The nub of Schmitz et al’s hypothesis is that considerably less solar radiation fell on Earth after the event, resulting in a sort of protracted ‘nuclear winter’ that drove the Earth into much colder conditions. Meteoritic iron falling the ocean would also have caused massive phytoplankton blooms that sequestered CO2 from the Ordovician atmosphere to reduce the greenhouse effect. Yet the cooling seems not to have immediately decimated the ‘booming’ faunas of the Middle Ordovician.
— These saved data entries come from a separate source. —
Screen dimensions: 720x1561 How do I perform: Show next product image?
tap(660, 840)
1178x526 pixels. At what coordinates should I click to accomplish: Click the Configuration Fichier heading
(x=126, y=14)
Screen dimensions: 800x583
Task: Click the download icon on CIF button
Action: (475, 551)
Perhaps the disruption cleared out some ecological niches, for new species to occupy, which may explain sudden boosts in diversity among groups such as brachiopods. Two sharp jumps in brachiopod species numbers are preceded and accompanied by ‘spikes’ in the number of extraterrestrial chromite grains in one Middle Ordovician sequence. One possibility, suggested in an earlier paper (Schmitz, B. and 8 others 2008. Asteroid breakup linked to the Great Ordovician Biodiversification Event. Nature Geoscience, v. 1, p. 49-53; DOI: 10.1038/ngeo.2007.37) is that the undoubted disturbance may have killed off species of one group, maybe trilobites, so that the resources used by them became available to more sturdy groups, whose speciation filled the newly available niches. Such a scenario would make sense, as mobile predators/scavengers (e.g. trilobites) may have been less able to survive disruption, thereby favouring the rise of less metabolically energetic filter feeders (e.g. brachiopods).